Dub. In the bra. Dub in the bra.
Fuck. I have a girl here waiting on me in my room! I told her I was going to get a drink of water... I'm in the bathroom taking a dump... I have mudd butt bad... There's NO toilet paper!!
I just pooped in his toilet and didn't flush...I desperately need to get him past the girls don't poop phase.
thank god dogs can't talk. they see way to much.
Restaurants Roasting People Who Gave Them Negative Yelp Reviews (25 Pics)
My grandma put hard boiled eggs on her lasagna. I'm not high enough for this.
She told me my pubes were as soft as "fine wool"
Just saw a cougar do the walk of shame. She asked housekeeping where the fastest elevator was.
We stopped midfuck cuz a guy was walking his dog. Who the fuck walks their dog in the dorm parking structure at 3am!?
He's cute when he's drunk, too. Also he tried to fight my door...

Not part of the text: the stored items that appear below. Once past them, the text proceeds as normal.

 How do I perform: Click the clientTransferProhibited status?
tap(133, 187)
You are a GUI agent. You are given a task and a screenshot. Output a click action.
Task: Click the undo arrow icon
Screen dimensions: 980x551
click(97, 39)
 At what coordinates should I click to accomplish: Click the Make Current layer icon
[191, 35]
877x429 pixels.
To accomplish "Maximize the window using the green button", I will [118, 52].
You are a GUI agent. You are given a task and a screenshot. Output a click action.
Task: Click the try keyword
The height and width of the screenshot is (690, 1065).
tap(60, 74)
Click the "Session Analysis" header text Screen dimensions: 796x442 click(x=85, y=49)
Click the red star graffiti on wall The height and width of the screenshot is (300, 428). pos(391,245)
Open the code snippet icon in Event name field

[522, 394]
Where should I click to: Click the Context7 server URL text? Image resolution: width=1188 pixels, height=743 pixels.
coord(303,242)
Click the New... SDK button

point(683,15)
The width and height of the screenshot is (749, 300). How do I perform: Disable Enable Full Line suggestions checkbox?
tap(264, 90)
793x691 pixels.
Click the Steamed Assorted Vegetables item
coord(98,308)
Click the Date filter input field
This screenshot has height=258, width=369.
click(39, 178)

Woman Posts Harassing DMs From Creep Online, Now He’s Upset Because People Told His Mom
Dude, my ex girlfriend showed up, bought me a tequila shot, made out with me and then disappeared into the night. Then her current girlfriend saw, so she came over and slapped me and then I made out with her too
This was before halftime
I RUINED A LESBIAN RELATIONSHIP BEFORE HALFTIME
just bought myself a "your about to get violated in every way so you deserve this chipotle" steak bowl.
Hey also tomorrow casually bring up wearing crocs to your sister's wedding
I guess I was telling girls last night that I was a virgin with terminal cancer again
It's been THREE DAYS. Why do I still have the munchies?!
Shhh embrace your inner whore. Just embrace it.